Friday, February 08, 2013

 

A hot debate on Amazon.com about Django!.


A new word has been invented for "nigger lover," viz. "apologist." That's the first time I come across it. But it is funny to find that politically correct word. I guess the word "racist" has been replaced by "apocalypsist." It is amazing how long it may take some people to just come down from their satisfied little protected sanctuary and realize that they are locking themselves up in a mental ghetto.


Django Unchained (2011)

FIVE STARS 
Never a slave again, Thanks Abraham Obama!, February 2, 2013
By 

This is an admirable adventure film and it probably reflect a deep change in American culture concerning the Blacks, African Americans. So far the great authors and playwrights dealing with the Blacks only or practically only showed the villainous hardships of slavery. This film surely shows a lot of that, but with a different eye than in Toni Morrison's Beloved or many other novels. It shows slavery as the most cruel and absurd social system ever invented but once again from a new point of view, that of a black man who gets out of slavery by accident and gets in business with a German immigrant and shares with him the profession of bounty hunter. That means he can ride a horse and kill white people, provided it is under the authority of his white associate and under the sanctimonious authority of a court-ordered mission, that of catching some fugitive criminals dead or alive.

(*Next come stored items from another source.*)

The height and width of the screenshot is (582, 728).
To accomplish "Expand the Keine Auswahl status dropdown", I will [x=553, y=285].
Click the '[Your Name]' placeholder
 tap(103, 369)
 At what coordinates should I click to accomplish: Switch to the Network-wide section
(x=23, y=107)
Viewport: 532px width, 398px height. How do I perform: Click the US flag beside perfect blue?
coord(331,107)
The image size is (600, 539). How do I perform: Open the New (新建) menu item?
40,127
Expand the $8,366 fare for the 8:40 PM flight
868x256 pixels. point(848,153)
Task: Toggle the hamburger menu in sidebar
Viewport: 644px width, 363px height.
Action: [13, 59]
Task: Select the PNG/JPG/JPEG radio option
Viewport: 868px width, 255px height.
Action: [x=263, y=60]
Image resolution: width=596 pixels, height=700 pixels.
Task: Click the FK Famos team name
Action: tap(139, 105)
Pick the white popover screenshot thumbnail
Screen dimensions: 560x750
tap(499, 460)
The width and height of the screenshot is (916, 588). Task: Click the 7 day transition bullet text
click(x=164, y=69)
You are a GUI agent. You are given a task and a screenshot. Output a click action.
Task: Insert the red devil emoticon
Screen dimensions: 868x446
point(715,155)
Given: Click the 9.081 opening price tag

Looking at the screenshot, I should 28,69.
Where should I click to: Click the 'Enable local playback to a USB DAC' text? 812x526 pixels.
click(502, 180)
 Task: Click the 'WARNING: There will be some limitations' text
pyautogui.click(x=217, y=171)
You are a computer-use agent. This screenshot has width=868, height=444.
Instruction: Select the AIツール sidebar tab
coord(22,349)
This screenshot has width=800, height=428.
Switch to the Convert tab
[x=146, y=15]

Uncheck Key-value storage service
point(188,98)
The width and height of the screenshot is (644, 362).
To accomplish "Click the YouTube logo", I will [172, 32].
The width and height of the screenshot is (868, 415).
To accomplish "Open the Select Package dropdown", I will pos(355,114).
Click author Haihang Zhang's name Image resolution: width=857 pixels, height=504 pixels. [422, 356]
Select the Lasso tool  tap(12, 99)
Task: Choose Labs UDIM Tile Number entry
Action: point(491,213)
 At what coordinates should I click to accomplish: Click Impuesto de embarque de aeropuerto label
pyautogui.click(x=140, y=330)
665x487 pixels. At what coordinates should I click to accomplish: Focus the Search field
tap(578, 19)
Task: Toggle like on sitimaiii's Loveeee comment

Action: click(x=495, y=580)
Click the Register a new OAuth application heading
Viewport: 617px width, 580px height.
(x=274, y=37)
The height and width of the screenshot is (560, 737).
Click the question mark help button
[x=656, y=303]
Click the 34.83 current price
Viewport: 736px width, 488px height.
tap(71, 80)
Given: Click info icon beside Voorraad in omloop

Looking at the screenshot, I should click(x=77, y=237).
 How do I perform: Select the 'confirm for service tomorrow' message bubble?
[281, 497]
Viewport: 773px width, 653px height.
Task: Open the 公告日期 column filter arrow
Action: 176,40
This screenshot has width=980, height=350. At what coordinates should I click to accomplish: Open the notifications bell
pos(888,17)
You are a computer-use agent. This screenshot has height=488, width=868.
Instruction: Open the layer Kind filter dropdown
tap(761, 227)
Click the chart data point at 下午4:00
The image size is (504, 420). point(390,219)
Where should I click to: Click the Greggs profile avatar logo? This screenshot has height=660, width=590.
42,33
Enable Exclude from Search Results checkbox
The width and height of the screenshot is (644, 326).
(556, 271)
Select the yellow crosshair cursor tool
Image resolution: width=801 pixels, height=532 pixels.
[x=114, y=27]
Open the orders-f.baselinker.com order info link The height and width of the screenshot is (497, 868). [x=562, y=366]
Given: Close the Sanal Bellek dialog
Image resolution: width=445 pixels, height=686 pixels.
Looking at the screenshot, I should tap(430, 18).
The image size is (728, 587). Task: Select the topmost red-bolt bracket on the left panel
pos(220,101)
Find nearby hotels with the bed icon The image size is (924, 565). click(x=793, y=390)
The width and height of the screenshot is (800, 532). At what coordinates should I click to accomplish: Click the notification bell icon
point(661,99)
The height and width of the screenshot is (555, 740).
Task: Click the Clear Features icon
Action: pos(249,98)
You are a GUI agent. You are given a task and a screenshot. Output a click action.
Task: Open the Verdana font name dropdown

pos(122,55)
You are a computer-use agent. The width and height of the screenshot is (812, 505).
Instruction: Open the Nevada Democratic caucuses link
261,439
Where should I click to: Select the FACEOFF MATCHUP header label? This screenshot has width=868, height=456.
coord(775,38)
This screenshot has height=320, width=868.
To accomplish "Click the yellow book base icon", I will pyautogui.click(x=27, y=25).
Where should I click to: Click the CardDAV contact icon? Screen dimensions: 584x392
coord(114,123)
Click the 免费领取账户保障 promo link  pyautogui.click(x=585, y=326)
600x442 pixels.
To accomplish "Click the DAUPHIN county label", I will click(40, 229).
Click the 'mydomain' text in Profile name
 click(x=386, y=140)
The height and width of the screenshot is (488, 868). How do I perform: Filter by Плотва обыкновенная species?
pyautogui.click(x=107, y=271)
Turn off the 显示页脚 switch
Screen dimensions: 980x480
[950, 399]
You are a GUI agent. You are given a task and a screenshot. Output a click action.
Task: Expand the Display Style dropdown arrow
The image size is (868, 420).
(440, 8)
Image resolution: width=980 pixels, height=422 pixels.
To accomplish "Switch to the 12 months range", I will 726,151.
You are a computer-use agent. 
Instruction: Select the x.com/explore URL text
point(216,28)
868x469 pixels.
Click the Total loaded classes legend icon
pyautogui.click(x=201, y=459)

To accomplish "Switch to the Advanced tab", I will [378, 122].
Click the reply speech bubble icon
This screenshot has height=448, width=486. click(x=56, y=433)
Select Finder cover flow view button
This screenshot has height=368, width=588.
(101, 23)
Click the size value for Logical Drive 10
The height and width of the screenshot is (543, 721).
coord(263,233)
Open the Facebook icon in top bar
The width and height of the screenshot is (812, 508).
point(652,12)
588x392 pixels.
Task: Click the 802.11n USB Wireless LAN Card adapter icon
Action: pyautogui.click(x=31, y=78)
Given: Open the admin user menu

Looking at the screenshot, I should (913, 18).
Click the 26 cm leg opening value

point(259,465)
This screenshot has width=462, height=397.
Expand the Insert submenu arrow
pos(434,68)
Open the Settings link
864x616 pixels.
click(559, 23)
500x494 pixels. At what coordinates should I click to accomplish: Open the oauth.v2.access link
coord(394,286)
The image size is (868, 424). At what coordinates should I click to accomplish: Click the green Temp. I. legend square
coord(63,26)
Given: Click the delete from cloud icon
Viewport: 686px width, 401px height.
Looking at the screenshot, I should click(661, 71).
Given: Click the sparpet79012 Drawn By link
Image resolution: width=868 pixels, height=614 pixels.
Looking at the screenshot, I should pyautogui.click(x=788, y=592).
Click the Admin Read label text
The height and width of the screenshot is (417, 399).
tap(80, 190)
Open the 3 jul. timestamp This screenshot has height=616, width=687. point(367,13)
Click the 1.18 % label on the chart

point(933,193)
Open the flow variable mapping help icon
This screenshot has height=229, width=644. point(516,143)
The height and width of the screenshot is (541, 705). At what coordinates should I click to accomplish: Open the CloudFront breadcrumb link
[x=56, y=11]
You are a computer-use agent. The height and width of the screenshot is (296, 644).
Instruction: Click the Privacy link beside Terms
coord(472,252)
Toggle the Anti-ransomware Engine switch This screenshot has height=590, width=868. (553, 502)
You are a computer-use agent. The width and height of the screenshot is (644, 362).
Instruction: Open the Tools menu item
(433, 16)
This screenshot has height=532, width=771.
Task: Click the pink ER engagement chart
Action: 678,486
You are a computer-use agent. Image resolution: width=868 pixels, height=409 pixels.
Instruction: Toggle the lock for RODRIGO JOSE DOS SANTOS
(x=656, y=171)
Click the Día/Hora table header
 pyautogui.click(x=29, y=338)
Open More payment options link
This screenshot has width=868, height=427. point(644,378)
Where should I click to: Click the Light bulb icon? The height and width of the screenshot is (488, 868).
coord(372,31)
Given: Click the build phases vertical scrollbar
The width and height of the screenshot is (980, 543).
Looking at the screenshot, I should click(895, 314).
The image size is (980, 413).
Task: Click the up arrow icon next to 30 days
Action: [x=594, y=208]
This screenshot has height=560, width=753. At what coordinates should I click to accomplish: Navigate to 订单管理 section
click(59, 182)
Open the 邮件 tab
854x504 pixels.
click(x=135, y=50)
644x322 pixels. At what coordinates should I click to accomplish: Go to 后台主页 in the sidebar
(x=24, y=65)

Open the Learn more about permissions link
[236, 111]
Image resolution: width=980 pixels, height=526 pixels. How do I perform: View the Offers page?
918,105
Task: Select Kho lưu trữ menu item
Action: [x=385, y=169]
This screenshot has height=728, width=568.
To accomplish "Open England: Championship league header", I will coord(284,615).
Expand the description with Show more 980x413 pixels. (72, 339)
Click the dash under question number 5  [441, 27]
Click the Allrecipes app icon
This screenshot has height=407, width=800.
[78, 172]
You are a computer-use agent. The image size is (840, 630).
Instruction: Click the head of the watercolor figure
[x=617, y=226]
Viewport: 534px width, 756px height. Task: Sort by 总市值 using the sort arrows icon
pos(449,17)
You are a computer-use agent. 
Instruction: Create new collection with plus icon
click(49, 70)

This black man has a vengeance to fulfill since his wife has been sold away to another planter, one of the worst in Mississippi. I will not deflower the film and tell you the details. This black man, Django, wants to find his wife and free her and in the end, of course, he will succeed, but what an adventure.

The new element in this film is that beyond slavery, and we are just before the Civil War, some Blacks are recapturing their desire to be free beyond their fate of obedience. That fate is explained by the planter as being the result of some kind of a "malformation" of the skull. It is of course the result of nothing but the Post Traumatic Stress Syndrome (PTSS) they have been through in the daily suffering imposed onto them mostly for the pure and simple pleasure of the white planters and their white associates who are all shown over and over again as nothing but sadist dullards.

We are here in a postcolonial approach that is only possible because the Post Traumatic Stress Syndrome, also called Post Traumatic Slavery Syndrome is finding some kind of a solution, some healing procedure, some way of stepping over it and moving on. This has been a slow and long procedure and the Civil Rights movement, Martin Luther King, and now Barack Obama, and many others before and in-between, have been instrumental in that evolution. Blacks or African Americans are finally finding their self-respect, their self-freedom, their self-pride back and they can finally decolonialize their own souls, their own minds, as the CNN wrote so rightly on November 22, 2012. And when one's mind is free of any colonial heritage the sky is the limit and the White House is the first step to that sky.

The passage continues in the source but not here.